New class actions due to T-Mobile’s disclosure that bad actors gained access to the account information of 37 million current postpaid and prepaid customers continue trickling into federal court dockets in various U.S. jurisdictions.

With the disclosure isn't quite a week old, at least six complaints against T-Mobile were docketed through the close of business Tuesday, including the first two that were filed Saturday and Sunday (see 2301230046), almost immediately after T-Mobile began alerting customers. No court through Tuesday hosted more than a single complaint, our examination of court records found. The districts involved were California Central, Florida Northern, Kansas, Missouri Western, New Jersey and Washington Western (see 2301240031 and 2301230046).

Most of the class actions fix Jan. 20 as the date their plaintiffs became aware that their personally identifiable information (PII) had been exposed to hackers. Plaintiff Stephan Clark of Michigan, in the most recent class action Tuesday in U.S. District Court for Western Washington in Seattle (docket 2:23-cv-00103), said he learned about the hack Jan. 20 from news coverage of T-Mobile’s Jan. 19 8-K disclosure. In the 8-K, T-Mobile said it had begun notifying customers “whose information may have been obtained by the bad actor in accordance with applicable state and federal requirements.”

Clark “places significant value in the security of his PII,” said his complaint. He entrusted his sensitive PII to T-Mobile “with the understanding that T-Mobile would keep his information secure and employ reasonable and adequate security measures to ensure that it would not be compromised,” it said. Amid the highly sensitive nature of the information stolen, “and its subsequent dissemination to unauthorized parties,” Clark has already suffered injury and “remains at a substantial and imminent risk of future harm,” said his complaint.

T-Mobile has been unresponsive to numerous requests for comment about the data breach and the ensuing litigation. In its 8-K, T-Mobile said it’s “unable to predict the full impact of this incident on customer behavior in the future, including whether a change in our customers’ behavior could negatively impact our results of operations on an ongoing basis.”
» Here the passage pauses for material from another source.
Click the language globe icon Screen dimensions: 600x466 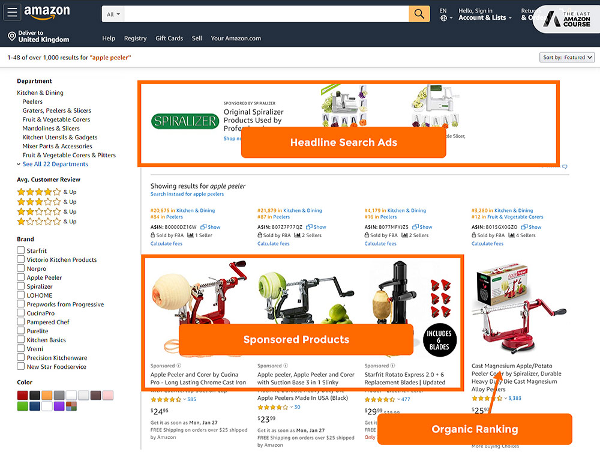click(x=443, y=18)
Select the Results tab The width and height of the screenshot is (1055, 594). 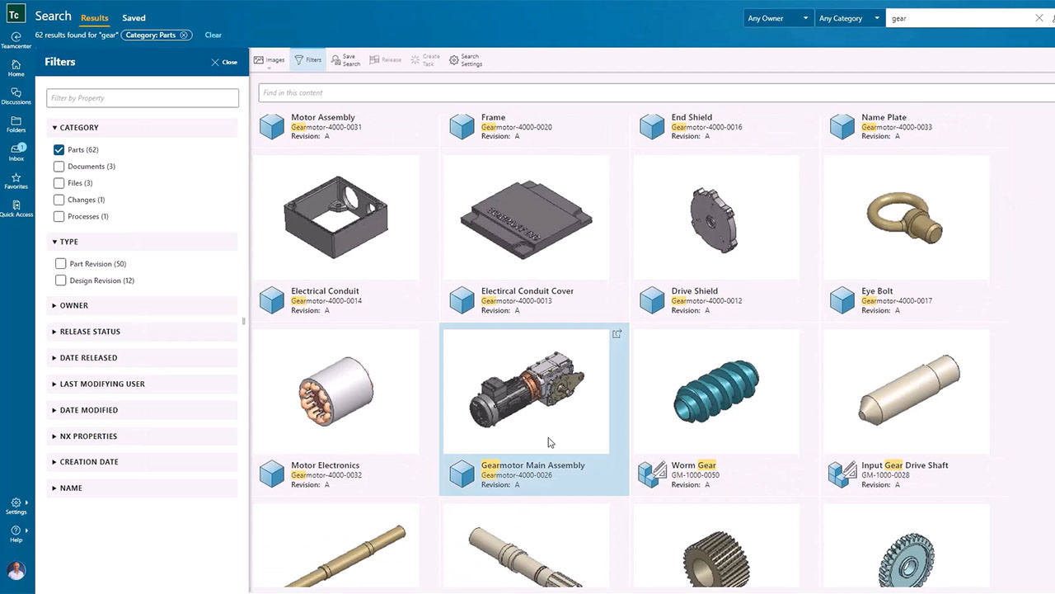(x=95, y=18)
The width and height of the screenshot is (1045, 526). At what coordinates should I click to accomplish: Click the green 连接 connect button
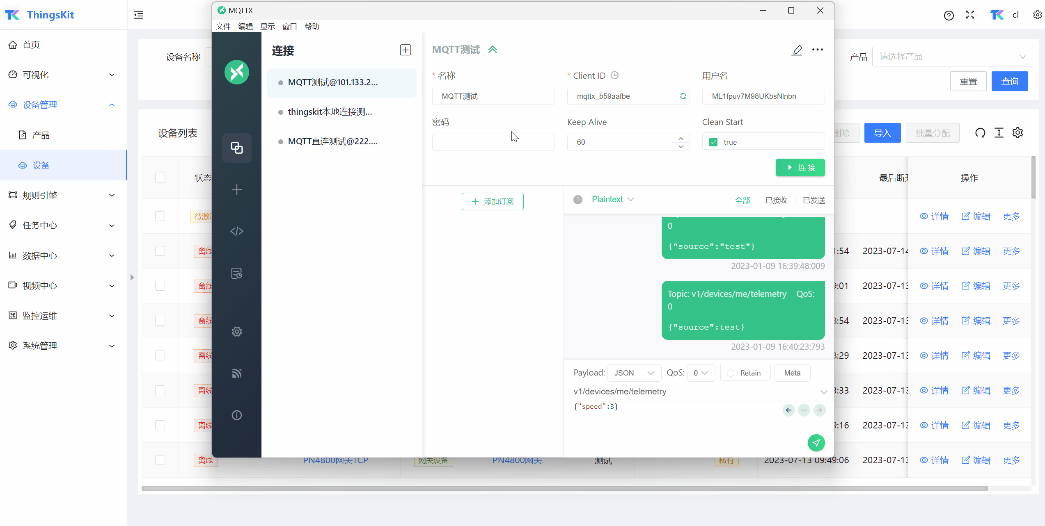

Beyond the scale of the breach affecting 37 million active customer accounts, what appears to be irking T-Mobile plaintiffs in the class actions filed so far is the carrier’s response timeline. Clark said T-Mobile revealed it believes the bad actor first retrieved data through a faulty application programming interface around Nov. 25, but it failed to detect the unauthorized activity until Jan. 5. His complaint quotes security experts saying that’s indicative of security protocols that need urgent modernization.